Der Text der Oster-Proklamation

Poblacht na h Éireann.[1]

DIE PROVISORISCHE REGIERUNG DER IRISCHEN REPUBLIK FÜR DAS VOLK VON IRLAND

IREN UND IRINNEN: Im Namen Gottes und der toten Generationen, von denen sie ihre alte Tradition der Nationalität erhält, ruft Irland durch uns ihre Kinder zu ihrer Flagge und strebt nach ihrer Freiheit.

Nachdem sie ihre Bevölkerung durch ihre geheime revolutionäre Organisation, die Irish Republican Brotherhood, und durch ihre offenen Militärorganisationen, die Irish Volunteers und die Irish Citizen Army, organisiert und ausgebildet, ihre Disziplin geduldig perfektioniert und entschlossen auf den richtigen Moment gewartet hat, um sich zu zeigen, nutzt sie nun diesen Moment, um unterstützt von ihren im Exil lebenden Kindern in Amerika und von galanten Verbündeten in Europa, aber vor allem auf ihre eigene Kraft setzend, im Vertrauen auf den Sieg zuzuschlagen.

Wir erklären, dass das Recht des irischen Volkes auf das Eigentum Irlands und auf die uneingeschränkte Kontrolle der irischen Geschicke souverän und unantastbar ist. Die lange Usurpation dieses Rechts durch ein ausländisches Volk und eine ausländische Regierung hat das Recht nicht ausgelöscht, noch kann es jemals ausgelöscht werden, außer durch die Zerstörung des irischen Volkes. In jeder Generation hat das irische Volk sein Recht auf nationale Freiheit und Souveränität geltend gemacht; sechsmal in den letzten dreihundert Jahren hat es dies in Waffen bekräftigt. Auf der Grundlage dieses Grundrechts und es im Angesicht der Welt erneut unter Waffen ausübend, proklamieren wir hiermit die Irische Republik als souveränen unabhängigen Staat, und wir verpflichten uns, unser Leben und das Leben unserer Waffengenossen für die Sache ihrer Freiheit, ihres Wohlergehens und ihrer Erhöhung unter den Nationen zu geben.

Die Irische Republik hat das Recht auf die Loyalität aller Iren und Irinnen und erhebt hiermit Anspruch darauf.

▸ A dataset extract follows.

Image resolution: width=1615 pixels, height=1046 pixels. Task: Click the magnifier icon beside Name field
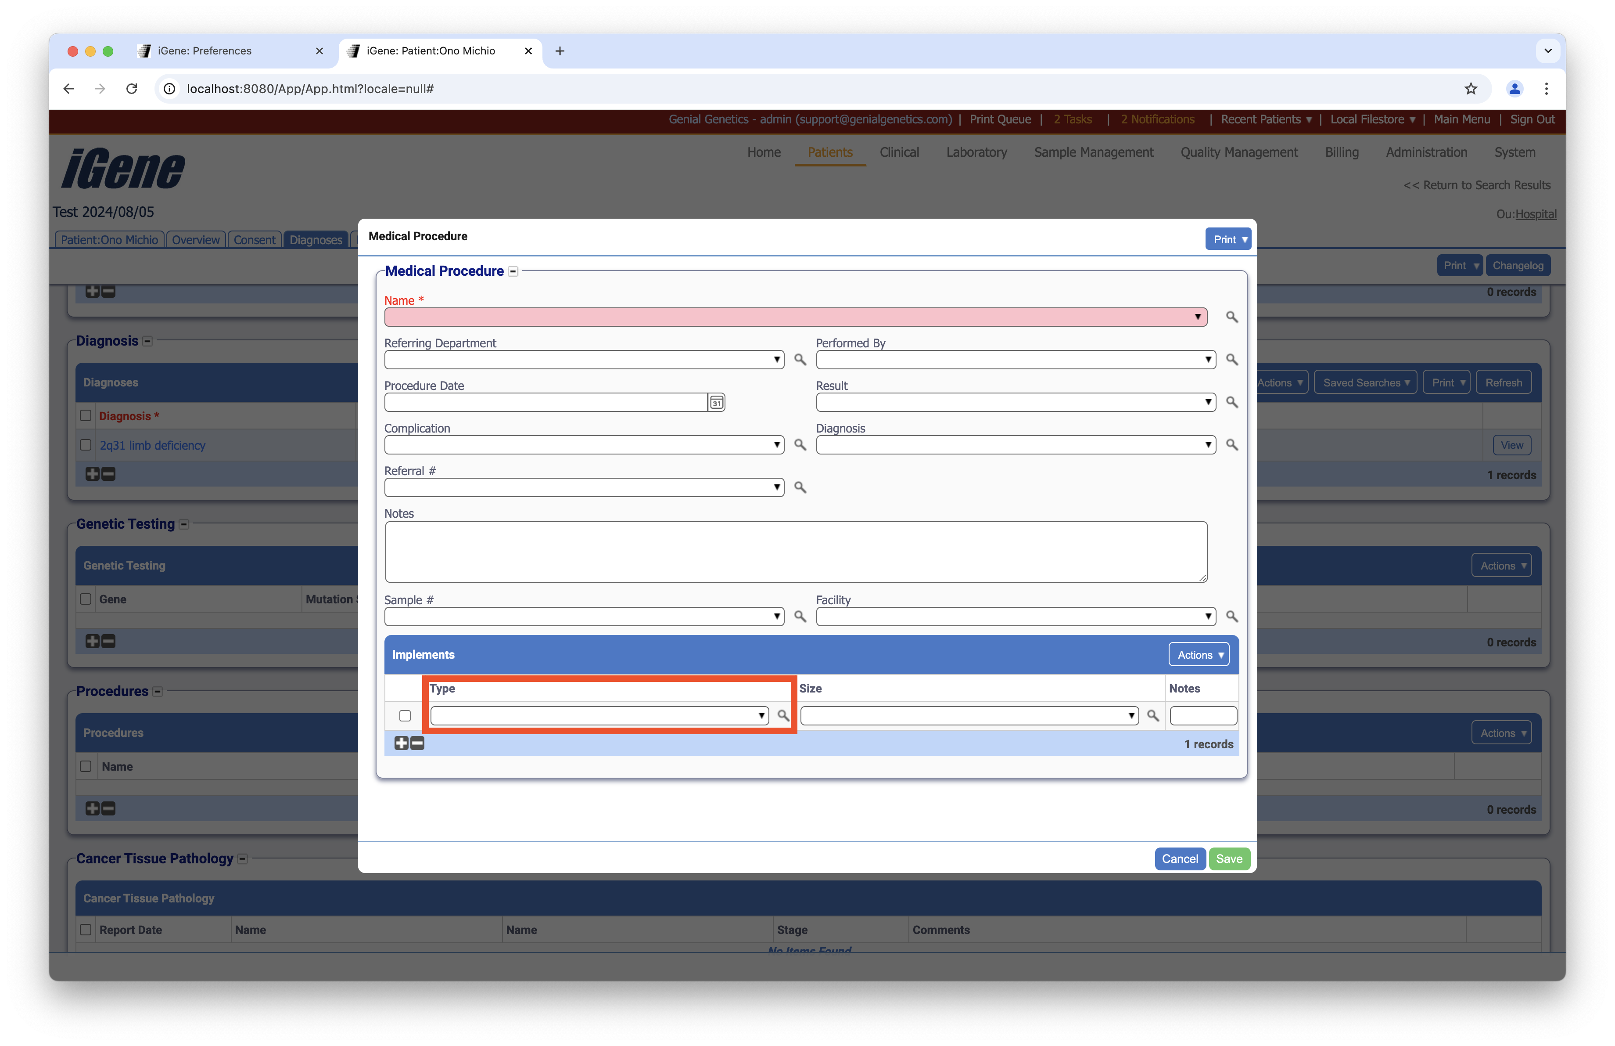click(1231, 317)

Die Republik garantiert allen ihren Bürgern Religions- und Bürgerrechte, Gleichberechtigung und Chancengleichheit und erklärt ihren Willen, das Glück und den Wohlstand der gesamten Nation und aller ihrer Teile zu verfolgen, indem sie alle Kinder der Nation gleichermaßen schätzt, ungeachtet der von einer fremden Regierung geförderten Unterschiede, die in der Vergangenheit eine Minderheit von der Mehrheit getrennt haben.

Bis unsere Streitkräfte den geeigneten Zeitpunkt für die Einsetzung einer ständigen nationalen Regierung herbeigeführt haben, repräsentativ für das gesamte irische Volk und durch das Wahlrecht aller ihrer Männer und Frauen gewählt, wird die vorläufige Regierung, die hiermit gebildet wird, die zivilen und militärischen Angelegenheiten der Republik treuhänderisch für das Volk verwalten.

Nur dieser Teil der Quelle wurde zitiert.